» **Exercise instructions**: Please set down only the lines running from the one with "Viewport: 1164px width, 654px height." through the last line of the entries, exactly as written and without any pictures.

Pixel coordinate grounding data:
------

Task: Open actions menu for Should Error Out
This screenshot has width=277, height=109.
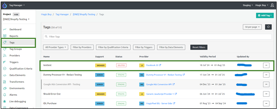Action: pos(266,94)
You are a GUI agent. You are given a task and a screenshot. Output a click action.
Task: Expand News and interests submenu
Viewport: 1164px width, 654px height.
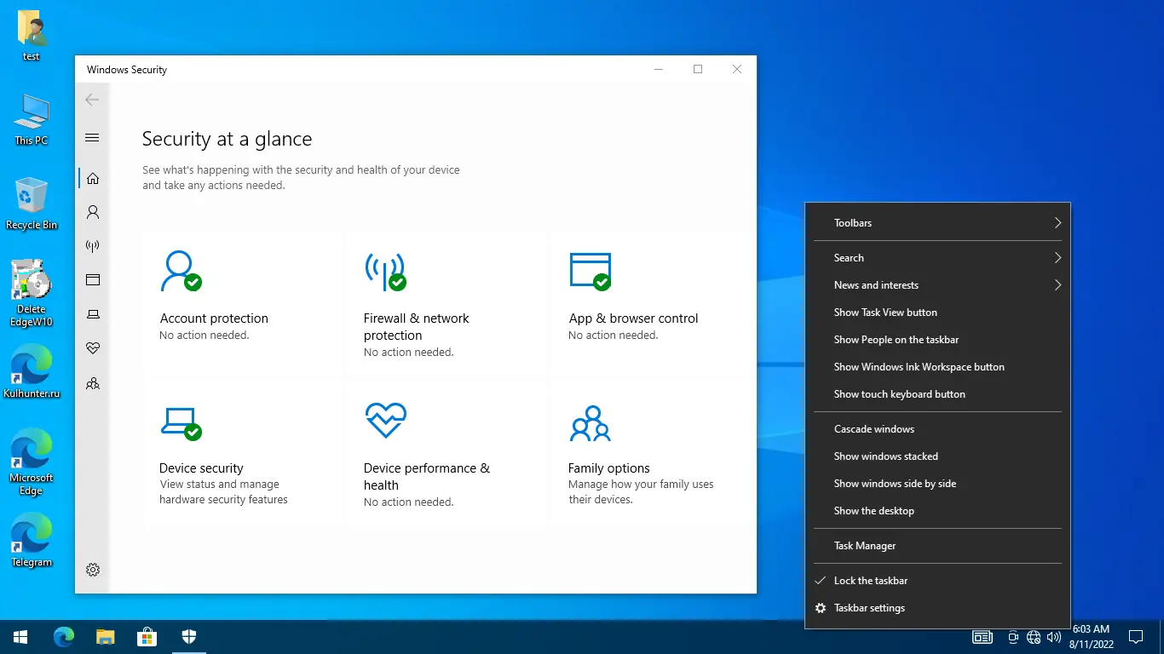pyautogui.click(x=937, y=284)
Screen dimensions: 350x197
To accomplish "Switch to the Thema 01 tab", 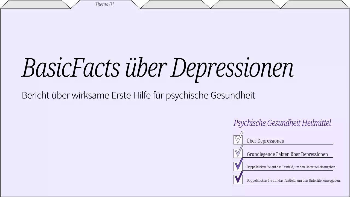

------

» **Solution below**:
Viewport: 1164px width, 654px height.
pyautogui.click(x=937, y=284)
Screen dimensions: 350x197
To accomplish "Switch to the Thema 01 tab", 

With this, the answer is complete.